## STATED TASK
Can you render the part of the records that opens with the line containing "The height and" and closes with the line containing "click(102, 92)" as a Markdown table with the columns "Row" and "Line", numbering each row and leaving out blank lines?

## RECORDS SUPPLIED
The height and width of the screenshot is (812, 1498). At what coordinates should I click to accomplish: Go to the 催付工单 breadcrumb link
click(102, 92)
...
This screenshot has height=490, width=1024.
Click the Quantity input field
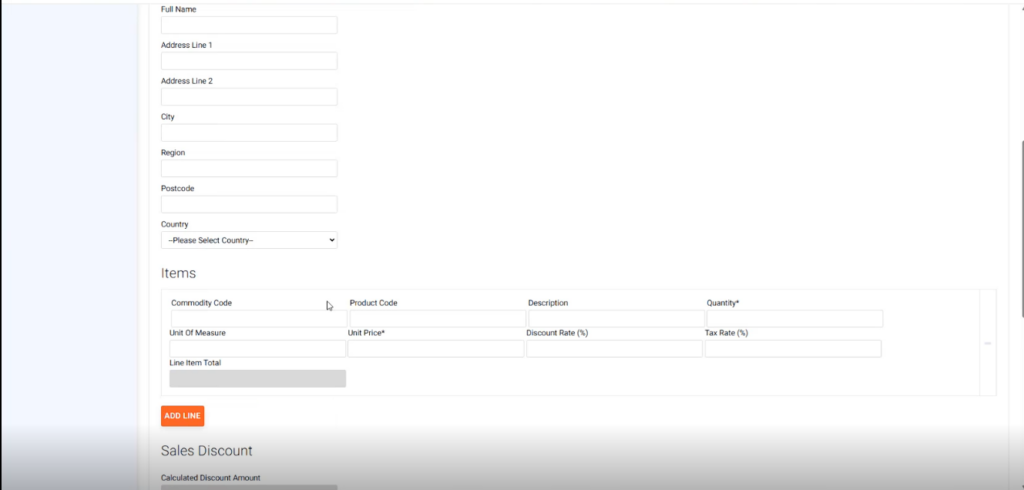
--
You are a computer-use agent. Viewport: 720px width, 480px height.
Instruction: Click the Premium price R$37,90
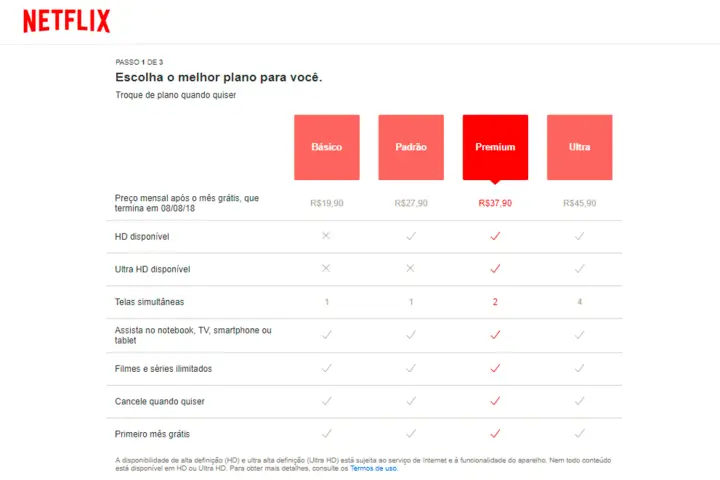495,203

## THE OUTPUT
| Row | Line |
|---|---|
| 1 | The height and width of the screenshot is (812, 1498). At what coordinates should I click to accomplish: Go to the 催付工单 breadcrumb link |
| 2 | click(102, 92) |